After Harding broke off the affair, Phillips blackmailed him into paying her $25,000 plus an annual stipend.  The Republican National Committee took care of the arrangements.

Mitchell K. Hall’s “The Emergence of Rock and Roll” contains circled factoids such as this: “Accidently blinded in his left eye at age four, Bill Haley would later try to divert people’s attention from the injury by wearing a spit curl over his other eye, and the look became his trademark.”  Also: “Sgt. Pepper’s Lonely Hearts Club Band, released by the Beatles in 1967, was the first rock recording to win the Grammy Award for album of the year.”  Unbelievable but true – I looked it up.  Previous winners, starting in 1959, were Henry Mancini, Frank Sinatra, Judy Garland, Barbra Streisand, and Stan Getz and Joao Gilberto.  The first rock album even nominated was “Help!” in 1966.  By 1970 the dam burst.  “Blood, Sweat and Tears” would beat out “Abbey Road,” “Crosby, Still, and Nash,” “Johnny Cash at San Quentin,” and “The Age of Aquarius” by The Fifth Dimension.  During the 1960s Bob Dylan albums did not receive a single nomination.

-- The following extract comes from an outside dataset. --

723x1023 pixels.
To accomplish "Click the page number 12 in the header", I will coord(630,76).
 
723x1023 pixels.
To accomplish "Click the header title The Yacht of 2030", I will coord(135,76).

Go figure. 

Two weeks into truck driving school Anne Balay reported: “After countless failures, got my 18 wheeler into the parking lot straight, and felt comfortable enough with my fellow students to joke about how rarely I experience straightness.  Those are 10 lovely and patient dudes.”
John Trafny showed me an advance copy of his Arcadia Press pictorial history of Glen Park.  A 1968 Emerson grad, the Gary native served in he army and was a steelworker before embarking on a 30-year teaching career at Bishop Noll.  On the cover is a 1949 shot taken during a Glen Park jubilee.